## Document segment
On the cover of her debut album You Ain’t Unlucky, Veronica Lewis wears a Stray Cats t-shirt. It’s an apt choice. Like that 1980s band that looked back a few decades for inspiration, Lewis embraces an ethos rooted in retro chic. But while the Stray Cats experimented with rockabilly and garage rock, 17-year-old Lewis traffics in blues and boogie. She’s a virtuoso, and her record is custom-made for road trips, sock hops, juke joints, and backyard picnics.
Lewis is partial to energetic, uptempo numbers and rejects excess. Clocking in at 33 minutes, You Ain’t Unlucky boasts just eight tracks with nary a slow jam. She handles vocal duties throughout except for the instrumental “Ode to Jerry Lee”, and plays piano on all eight. Think Martha Davis, Fats Domino, and Jerry Lee Lewis, the latter namechecked on the aforementioned “Ode”. Backed by drums and saxophone, Lewis’ barrelhouse keys are high in the mix throughout, clearly intended to be the star of the show. She’s a very good songwriter and singer, but she’s a fantastic, confident, and highly accomplished pianist.
Lewis is straight out of New Hampshire and a couple of years away from the legal drinking age, but she’s already a regional favorite. If the spirited performances on You Ain’t Unlucky are any indication, national stardom might be on her horizon. Standout tracks on the record include “Put Your Wig On, Mama”, a funny, rollicking entry in the long tradition of songs about eschewing chores in favor of fun. The title track’s also a good time, all uplift and affirmation lyrically, although the verses are mostly there to take listeners from one impressive piano solo to the next.

## Questions on the material
(1) In the review of Veronica Lewis's debut album, which track on You Ain't Unlucky is an instrumental?
(2) Pick up the review of Veronica Lewis's debut album after its final sentence and continue it.

## Recorded data
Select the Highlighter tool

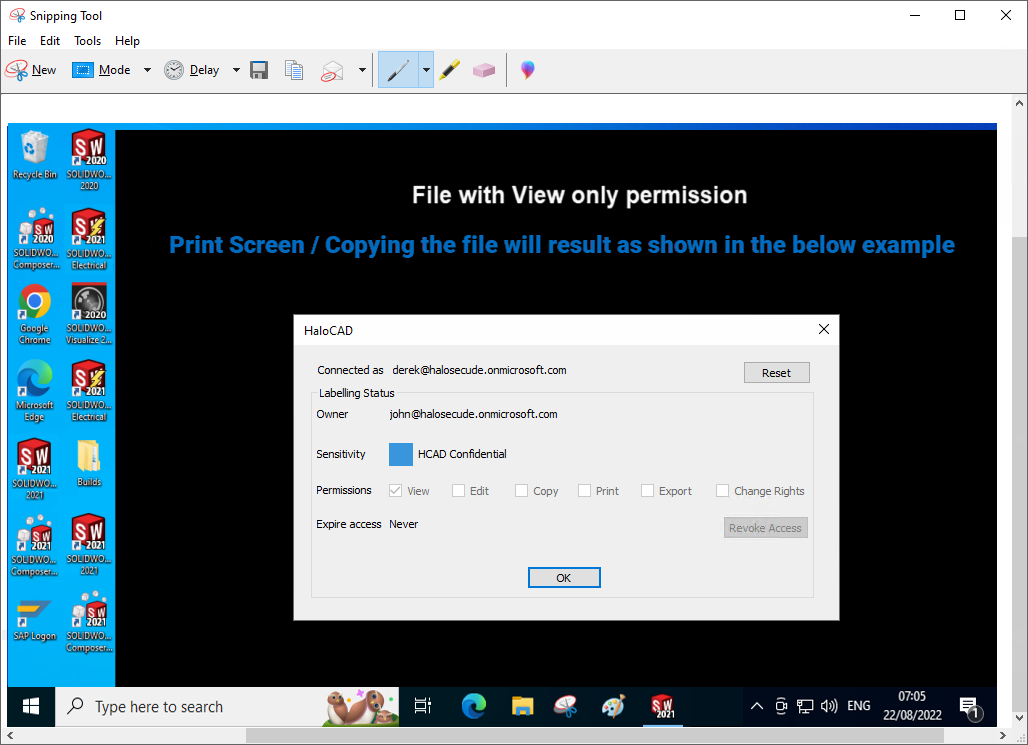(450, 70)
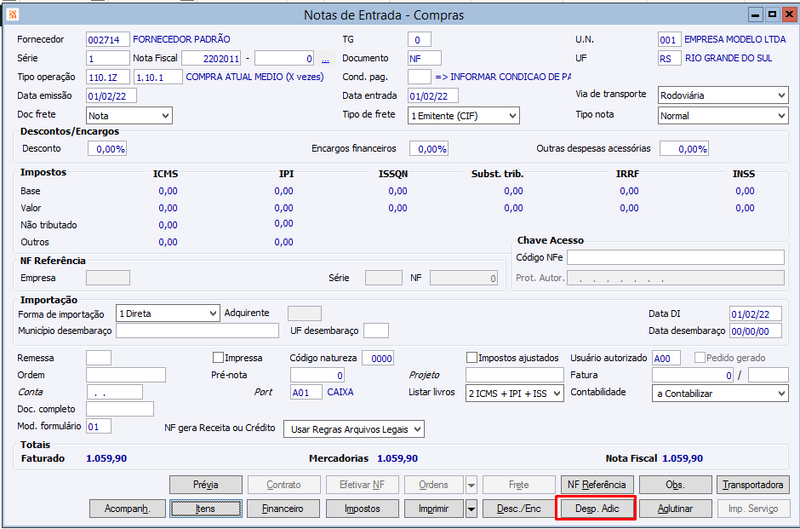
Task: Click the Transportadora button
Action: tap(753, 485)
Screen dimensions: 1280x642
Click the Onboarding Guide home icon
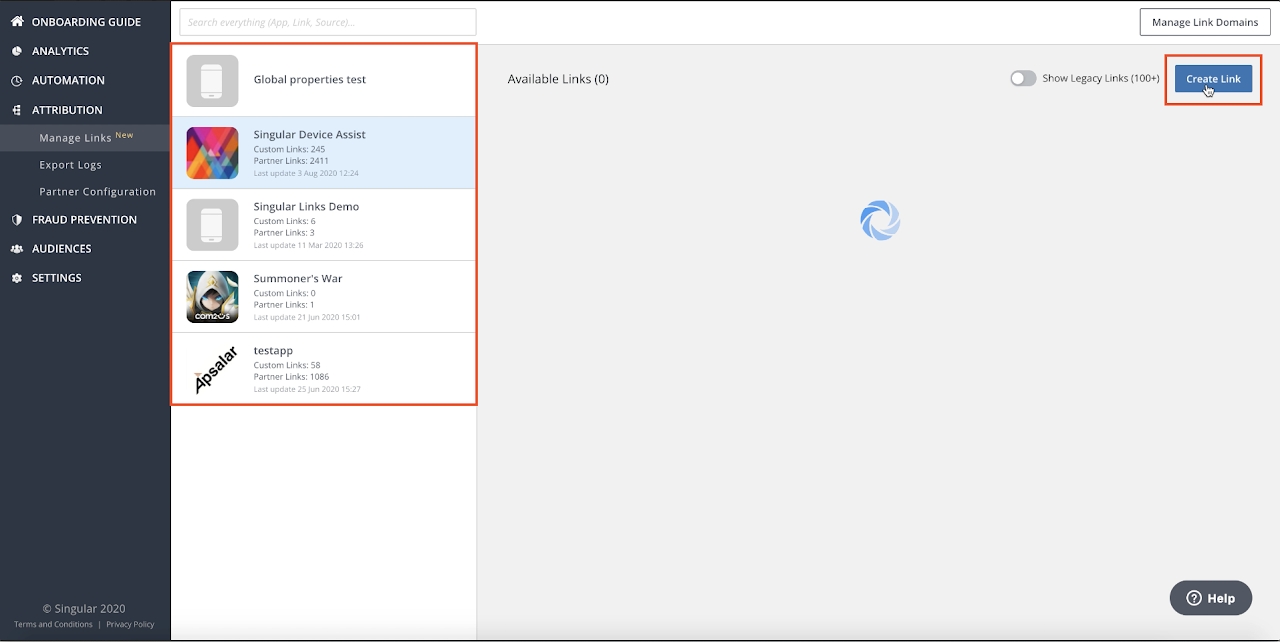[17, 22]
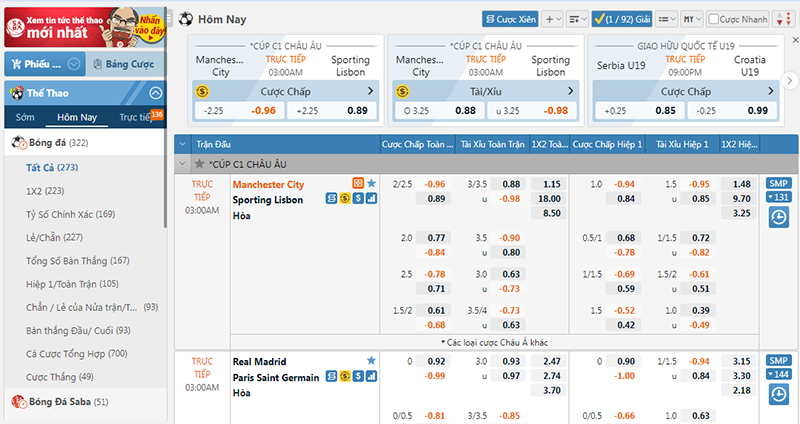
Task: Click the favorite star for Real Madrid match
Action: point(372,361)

## List of answers
(1) "Ode to Jerry Lee" is the instrumental track.

(2)
Given the numerous iconic versions of the song, covering “Is You Is My Baby” is an audacious move. While Lewis is no Dinah Washington or Louis Jordan, she puts a compelling twist on the familiar lyrics, transposing the story into a third-person narrative from a woman’s perspective. It’s the album’s most mature moment, and its midtempo pace (amid seven rockers!) insists we take the narrator’s pleas seriously.
I’m not sure there’s a knock on You Ain’t Unlucky, although I will say that the lyrics on the originals lean a bit on aphorisms (“one bad apple don’t spoil the bunch” and “fool me once shame on you”). Still, Lewis often manages to add a punchline to familiar phrasings, like on the title track when she sings, “Think it’s bad every cherry has a pit, honey, inside every pit is a whole other tree.” Also, I suspect that further lyrical maturity will come as Lewis ages into, well, adulthood.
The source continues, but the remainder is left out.